Absorption Time Adjustment
How long the regulator stays in absorption state is set by measuring the voltage on the Absorption Time testpoint. Voltage is translated to minutes of absorption time by multiplying the voltage by 100. That is, a reading of 1 Volt will provide an absorption time of 100 minutes.
What You Should See
When the regulator is first connected to B+, the red LED will glow for approximately 5 seconds before extinguishing. The alternator should slowly start to charge after the red LED goes off. Then the green LED will start to flash status information. For example: 2 seconds on, 1 second off, (bulk charge). The green LED connected to the field output will illuminate and vary somewhat in intensity depending on the average field voltage level.
The regulator will not stay in bulk charge mode long if the batteries are full, or the alternator can produce more than the batteries will accept.
The regulator cannot drive the battery voltage to any specific level if the alternator is not capable of producing enough current to satisfy battery acceptance capability, which varies with state-of-charge.
Alternators don't produce maximum output unless they are rotating at 6000 to 7000 RPM, so don't expect high current unless the alternator is rotating fast. If the batteries won't accept high current, then the voltage will quickly rise to the absorption setpoint and hold at that voltage. The regulator hasn't skipped the bulk charge step, just moved through it rapidly because the batteries don't accept much current.
Its very unlikely that a regulator is to blame for slow charging. They either work or they don't. Failure to charge is generally the alternator, or electrical connections.
Battery Temperature Sensing
For optimal battery life we recommend using the battery temperature sensor.
The temperature sensor accessory is an external temperature probe that
attaches to the battery. The NS2 will then compensate the charging voltages
based on the temperature to provide the fastest charge while protecting
the life of the battery.
Battery temperature sensor, #2018
An alternator can easily be tested by disconnecting the field wire from the regulator and then with another wire, connecting the alternator field terminal to battery voltage. Don't do this very long because the alternator will be producing maximum output for its RPM, and battery voltage may rise to unacceptable values.
First, look at the Signal Names and Functions section above and make sure that all required wires are in place and properly connected. Moving a wire such as BAT.VOLTS or GROUND a few feet away from a good Battery Positive or Negative Distribution could result in undesirable regulation due to voltage spikes in the system. To help diagnose voltage set-points, remove the T+ (RED) connection to prevent a faulty temperature sensor from affecting the system.
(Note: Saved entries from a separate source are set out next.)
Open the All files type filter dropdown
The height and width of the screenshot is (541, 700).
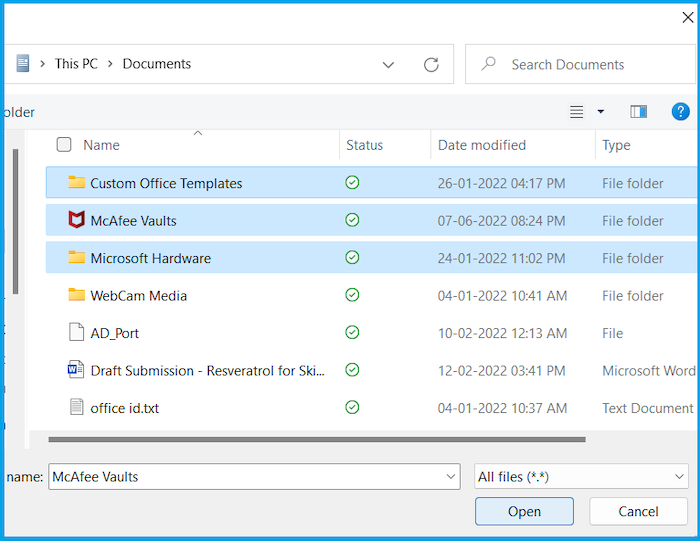(x=581, y=477)
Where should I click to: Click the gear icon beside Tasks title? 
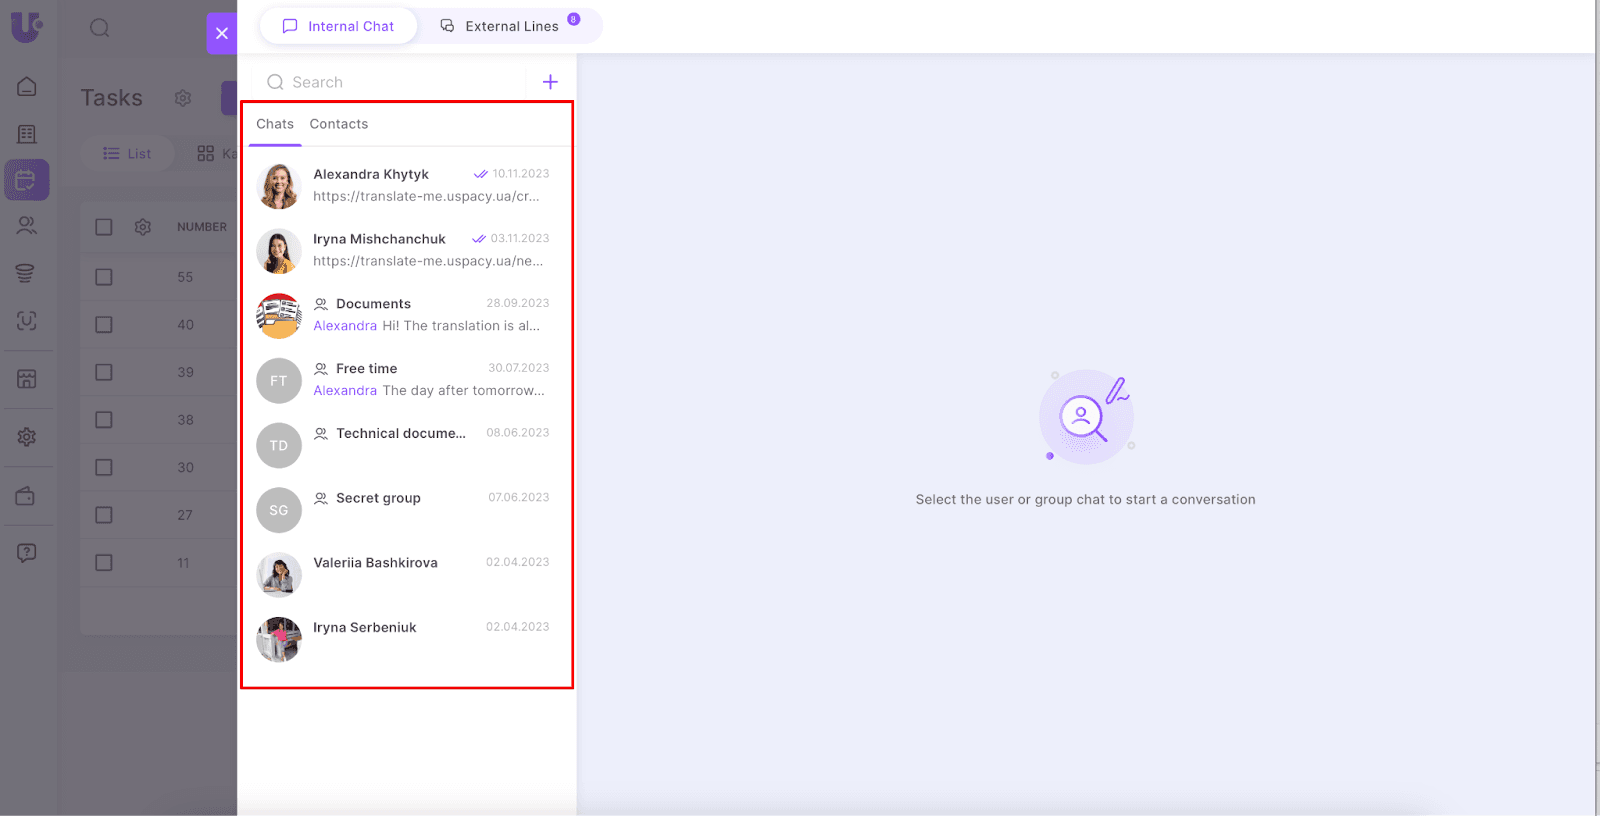(183, 98)
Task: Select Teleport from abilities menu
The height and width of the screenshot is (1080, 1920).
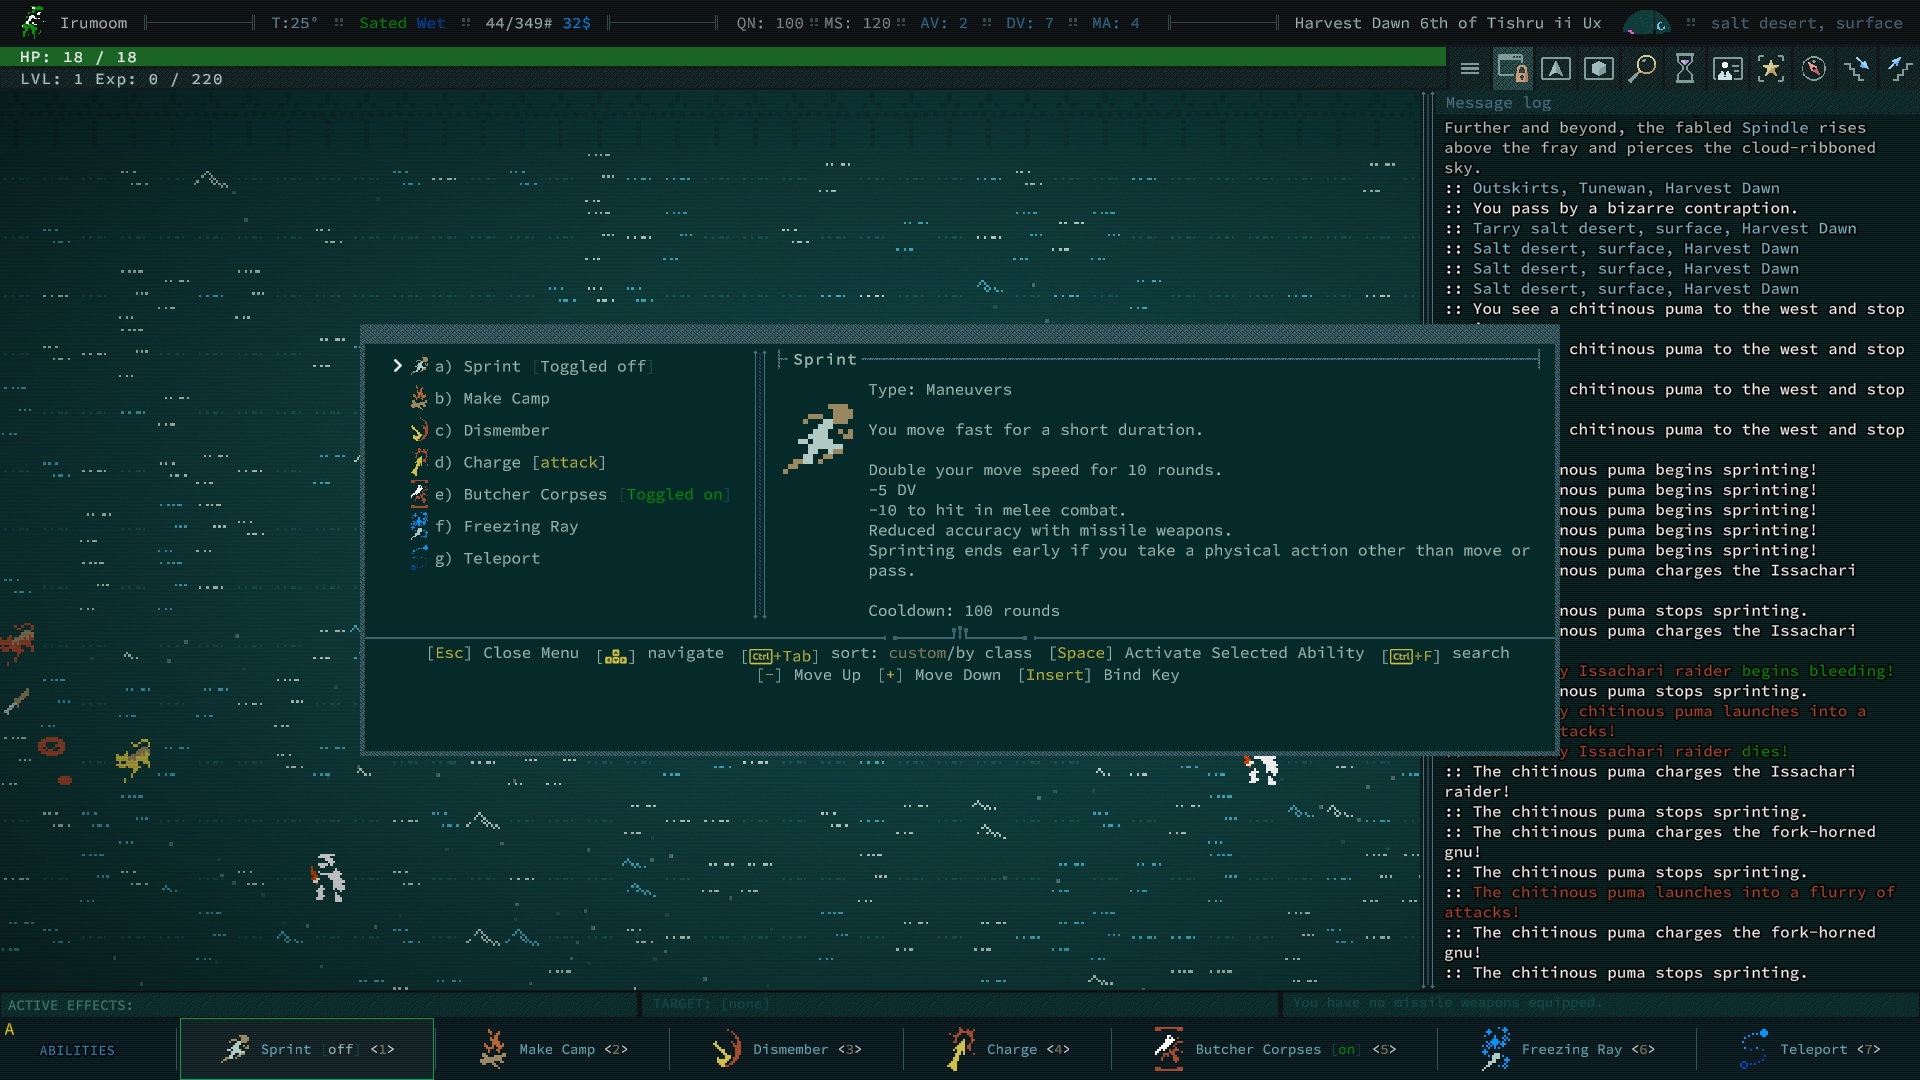Action: (x=501, y=556)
Second, if the problem still exists, obtain a copy of the Next
Step 2 Troubleshooting Guide which is available from the following sources:
The troubleshooting guide was designed to help isolate a majority of the installation problems. Fill out the Troubleshooting Guide to determine if all measurements meet the specified requirements.
Finally, if you are unable to remedy the problem, contact the regulator service center with the Next Step 2 Troubleshooting Guide completed for referencing.
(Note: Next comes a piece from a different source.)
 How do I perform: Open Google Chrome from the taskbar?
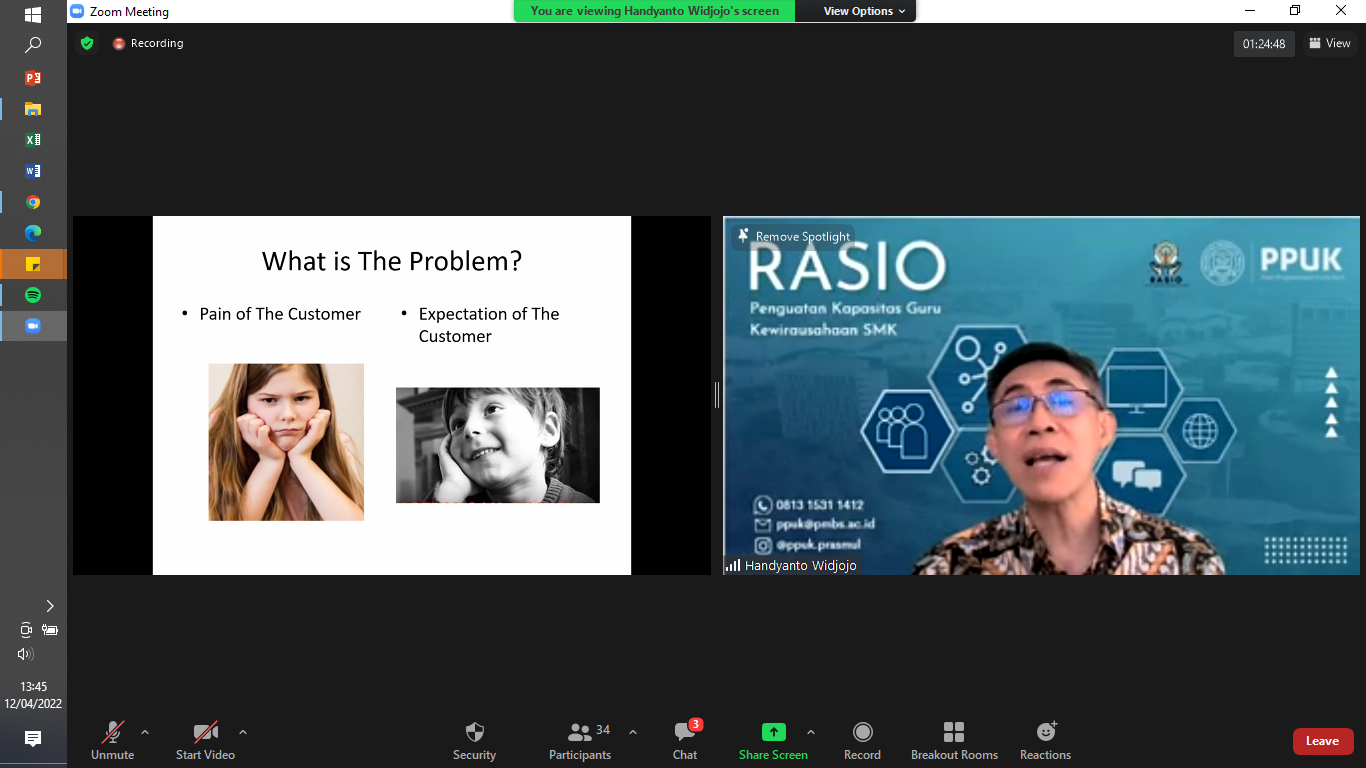tap(33, 202)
Factory Installed Functions
NOTE: Options are no longer available. The battery combiner function is installed on all units rather than being an option.
Battery Combiner Function
The Battery Combiner option includes circuits on the NS2 regulator and includes an external parallel solenoid to combine the Starter Battery Bank to the House Battery Bank when the NS2 detects the House Battery Bank is being charged.